The brainchild of producer-writer George Lucas and director Steven Spielberg, there's no question "Indiana Jones" has delighted audiences -- much in the tradition of the Saturday afternoon adventure serials they were based upon.
But while the films were rooted in the tradition of serials, Rhys-Davies recalled that he and his fellow cast members, as well as Lucas and Spielberg, had to approach the film with a fresh perspective.
"I loved the serials, too, but you learn to leave so much behind when you do a film," Rhys-Davies said. "A film isn't just solely a literal reference to a tradition, it has a soul and a life to itself or it won't live and breathe by itself, and Spielberg knew all of that, so we left all that to him.

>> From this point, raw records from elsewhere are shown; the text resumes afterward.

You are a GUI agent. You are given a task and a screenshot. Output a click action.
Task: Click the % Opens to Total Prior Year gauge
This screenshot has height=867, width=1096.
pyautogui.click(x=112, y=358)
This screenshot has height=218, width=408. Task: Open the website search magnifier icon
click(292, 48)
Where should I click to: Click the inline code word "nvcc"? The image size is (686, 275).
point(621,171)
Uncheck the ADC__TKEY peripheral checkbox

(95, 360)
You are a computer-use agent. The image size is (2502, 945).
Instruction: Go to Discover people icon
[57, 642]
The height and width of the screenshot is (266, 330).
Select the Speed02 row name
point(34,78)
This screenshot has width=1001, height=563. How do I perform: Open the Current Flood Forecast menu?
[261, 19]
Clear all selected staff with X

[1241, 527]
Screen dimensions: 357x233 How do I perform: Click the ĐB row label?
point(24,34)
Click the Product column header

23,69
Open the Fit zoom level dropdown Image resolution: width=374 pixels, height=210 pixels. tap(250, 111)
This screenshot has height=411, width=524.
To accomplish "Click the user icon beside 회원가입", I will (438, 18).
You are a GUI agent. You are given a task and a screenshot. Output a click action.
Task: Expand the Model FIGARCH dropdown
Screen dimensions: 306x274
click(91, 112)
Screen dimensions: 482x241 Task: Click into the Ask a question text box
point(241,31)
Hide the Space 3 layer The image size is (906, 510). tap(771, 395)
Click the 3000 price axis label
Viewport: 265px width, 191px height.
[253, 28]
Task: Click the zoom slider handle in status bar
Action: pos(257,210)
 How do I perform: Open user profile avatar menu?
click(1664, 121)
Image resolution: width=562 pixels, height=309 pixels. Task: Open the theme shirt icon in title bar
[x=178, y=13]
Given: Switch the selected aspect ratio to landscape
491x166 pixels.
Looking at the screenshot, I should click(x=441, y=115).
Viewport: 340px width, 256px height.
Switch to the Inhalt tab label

So, instead of trying to re-create the feel of the serials with his role, Rhys-Davies did what an actor is expected to do on a film set: He followed direction.
"Our job was to follow Spielberg's direction faithfully," Rhys-Davies said. "Basically, he said, 'We're going to shoot fast, we're going to print fast and we'll even print mistakes. We're going to get the film on the canvas as quickly as we can while it's still fresh. That way we'll get a spontaneity that this film needs in order to breathe and live."
Speaking of living and breathing, Rhys-Davies was grateful of Lucas and Spielberg for bringing him back for a second time as Sallah.
"I felt quite delighted when they said they were going to bring back some of the characters from the first film to the third one," Rhys-Davies said. "How lucky can you get, for God's sake? I could have been one of the characters that was killed off."
And, Rhys-Davies says, he'd love to be in the fourth installment of the "Indiana Jones" saga if and when it happens.
"I want to get the character right -- I still think I can nail the character a bit better next time," he said.
How Rhys-Davies will give that character a different creative spin is still up in the air. It's something he'll have to see in the script -- and he hopes the filmmakers are kind.
"You never know, it might be the death of Sallah," Rhys-Davies mused. "They'll say, 'Kill that S.O.B. off."
But more than anything, Rhys-Davies wants another shot at an "Indiana Jones" film to break a mini-curse that befell him on "Raiders" and "The Last Crusade."
"Those two films are the only two films where I've fallen ill," Rhys-Davies recalled. "So I'd like to do another film with Mr. Spielberg just to show him that normally I get through these things without any trouble at all."
In sickness or in health (and hoping death won't part us from Sallah in the next "Indy" film), Rhys-Davies is happy that his work has moved people in a positive way. He's glad that he's been in films that can not only entertain, but inform audiences, too.
He recalled for me his time in Hiroshima playing Vasco Rodrigues (opposite Richard Chamberlain) for "Shogun," when the magnitude of the project hit him.
"I met a senator's assistant, there -- I forgot what his name was -- but when he discovered I was working on 'Shogun,' he told me that he was working for the Hearts and Minds program of Vietnam and had to read 200-300 books on the Asian mind and the Asian minds to prepare for it," Rhys-Davies said.
"He said, 'If I just would have read "Shogun" I would have learned more about Asia and the Asian mind than any other thing. It was an absolute revelation."